According to the CAA, Calder will use the airstrip, which will be within five nautical miles of another aerodrome, in a way that demands an aerodrome study.

A spokesperson said once the study was complete the CAA would then decide if he was allowed to go ahead with it.

The process takes up to 90 days and involves public consultation.

The study would determine the effect of the aerodrome on the "safe and efficient use of airspace", and on the safety of people and property on the ground.

Factors included were existing aerodromes and airspace used and "existing or proposed man-made objects".

Central Hawke's Bay District Council held a workshop on Thursday, but the subject of the aerodrome was not on the agenda.

A spokesperson said Calder's airstrip was permitted in the current District Plan.


"The chief executive encourages the parties to meet on this matter and as previously offered, she is happy to attend the meeting," a spokesperson said.

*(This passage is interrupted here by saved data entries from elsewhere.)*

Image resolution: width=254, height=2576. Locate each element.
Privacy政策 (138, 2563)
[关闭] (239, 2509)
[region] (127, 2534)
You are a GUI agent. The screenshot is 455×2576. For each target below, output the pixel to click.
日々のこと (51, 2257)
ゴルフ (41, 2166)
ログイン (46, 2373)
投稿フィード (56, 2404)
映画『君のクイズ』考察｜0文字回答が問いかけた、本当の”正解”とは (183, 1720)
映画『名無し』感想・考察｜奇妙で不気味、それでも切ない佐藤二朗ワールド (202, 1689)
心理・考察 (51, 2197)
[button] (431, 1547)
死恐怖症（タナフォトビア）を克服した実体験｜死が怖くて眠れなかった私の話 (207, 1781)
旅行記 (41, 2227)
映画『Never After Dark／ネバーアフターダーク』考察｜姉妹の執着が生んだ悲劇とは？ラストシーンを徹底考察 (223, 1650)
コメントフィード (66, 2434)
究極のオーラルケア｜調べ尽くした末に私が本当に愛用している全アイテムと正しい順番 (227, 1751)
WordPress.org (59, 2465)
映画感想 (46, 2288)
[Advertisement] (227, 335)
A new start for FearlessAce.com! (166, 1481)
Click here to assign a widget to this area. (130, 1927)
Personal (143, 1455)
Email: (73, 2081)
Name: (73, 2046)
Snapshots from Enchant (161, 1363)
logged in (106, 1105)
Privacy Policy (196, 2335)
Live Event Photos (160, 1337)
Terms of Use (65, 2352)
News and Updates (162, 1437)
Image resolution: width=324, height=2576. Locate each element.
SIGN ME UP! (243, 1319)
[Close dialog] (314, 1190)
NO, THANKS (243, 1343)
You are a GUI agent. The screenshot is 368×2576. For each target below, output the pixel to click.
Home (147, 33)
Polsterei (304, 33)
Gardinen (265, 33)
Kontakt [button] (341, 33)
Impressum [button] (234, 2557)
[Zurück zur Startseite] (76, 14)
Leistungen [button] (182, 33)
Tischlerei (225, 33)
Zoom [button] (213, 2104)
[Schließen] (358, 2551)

Chief Flying Instructor at Waipukurau aerodrome Ross Macdonald, there was no way Calder would be using the personal airstrip to top dress off.

"There's no farmers near him that would need it.

"At the end of his day, he flies back to the base here, puts his plane in the hangar, hops in his vehicle and then drives home.

"The only difference with this is he'll be able to fly straight home, put his plane into the hangar and walk in to see his family.

"Then the next morning, instead of going to Waipuk, he'll fly off to work from his own strip."

MacDonald said Calder's trucks, which were based in Waipukurau, would most likely travel out to the farms he was working on to top up the plane with petrol so he wouldn't have to constantly return to Waipukurau.

A contractor currently creating the airstrip, Barry Neville, said he was supportive of the development.

"We're very happy to support Josh in their venture, it's good growth for the community, he's a good sponsor in the community, so I think it's very positive."